Text passage Start Marker

China Has Rejected A WHO Plan For Further Investigation Into The Origins Of COVID-19
BEIJING — China cannot accept the World Health Organization's plan for the second phase of a study into the origins of COVID-19, a senior Chinese health official said Thursday.
Zeng Yixin, the vice minister of the National Health Commission, said he was "rather taken aback" that the plan includes further investigation of the theory that the virus might have leaked from a Chinese lab.
He dismissed the lab leak idea as a rumor that runs counter to common sense and science.
"It is impossible for us to accept such an origin-tracing plan," he said at a news conference called to address the COVID-19 origins issue.
The search for where the virus came from has become a diplomatic issue that has fueled China's deteriorating relations with the U.S. and many American allies. The U.S. and others say that China has not been transparent about what happened in the early days of the pandemic. China accuses critics of seeking to blame it for the pandemic and politicizing an issue that should be left to scientists.

Text passage End Marker
Information provided Start Marker

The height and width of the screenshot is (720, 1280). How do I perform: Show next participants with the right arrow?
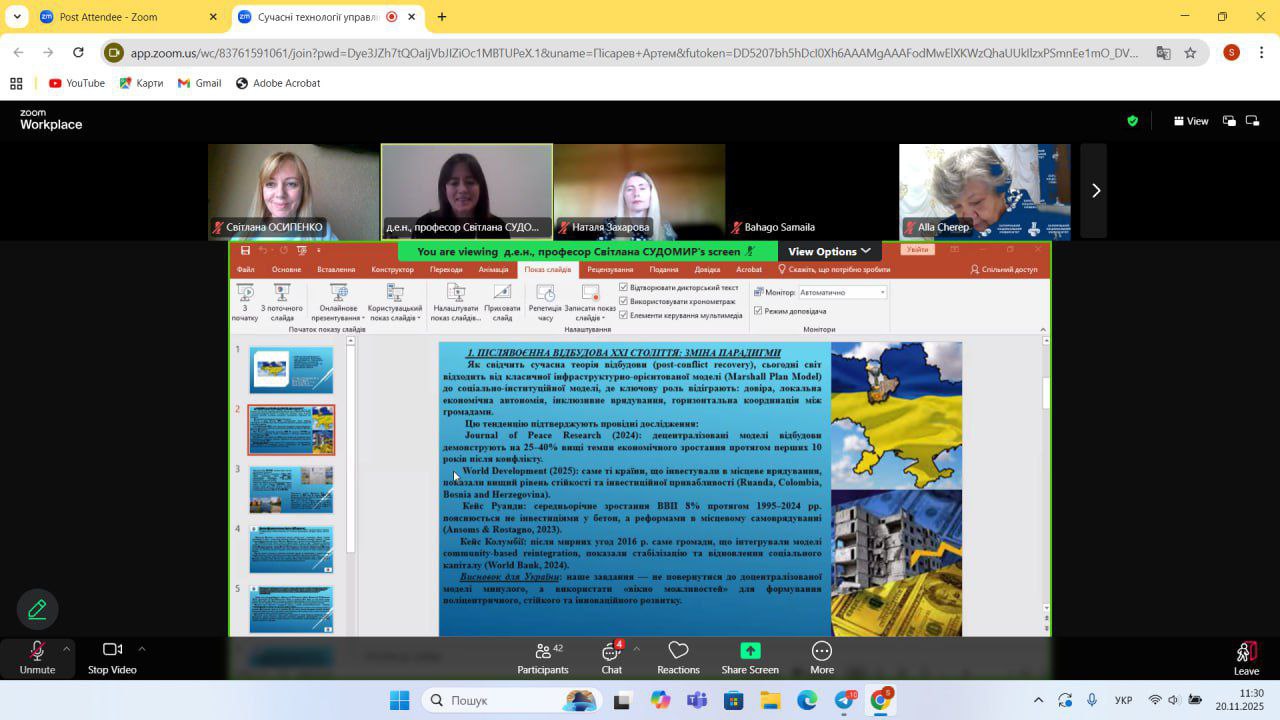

Information provided End Marker

Exercises to complete:
a - Transcribe the article on China's rejection of the WHO plan, starting with "Zeng Yixin, the" and going on through "left to scientists.".
b - Decide whether each statement agrees with the article on China's rejection of the WHO plan, answering yes or no and quoting the article's deciding words: (i) Zeng Yixin is the vice minister of the National Health Commission; (ii) the Chinese official made his remarks on Friday; (iii) the U.S. says China has not been transparent about the early days of the pandemic.

Answers given:
a -
Zeng Yixin, the vice minister of the National Health Commission, said he was "rather taken aback" that the plan includes further investigation of the theory that the virus might have leaked from a Chinese lab.
He dismissed the lab leak idea as a rumor that runs counter to common sense and science.
"It is impossible for us to accept such an origin-tracing plan," he said at a news conference called to address the COVID-19 origins issue.
The search for where the virus came from has become a diplomatic issue that has fueled China's deteriorating relations with the U.S. and many American allies. The U.S. and others say that China has not been transparent about what happened in the early days of the pandemic. China accuses critics of seeking to blame it for the pandemic and politicizing an issue that should be left to scientists.

b -
(i) Yes: "Zeng Yixin, the vice minister of the National Health Commission"
(ii) No: "a senior Chinese health official said Thursday"
(iii) Yes: "The U.S. and others say that China has not been transparent about what happened in the early days of the pandemic."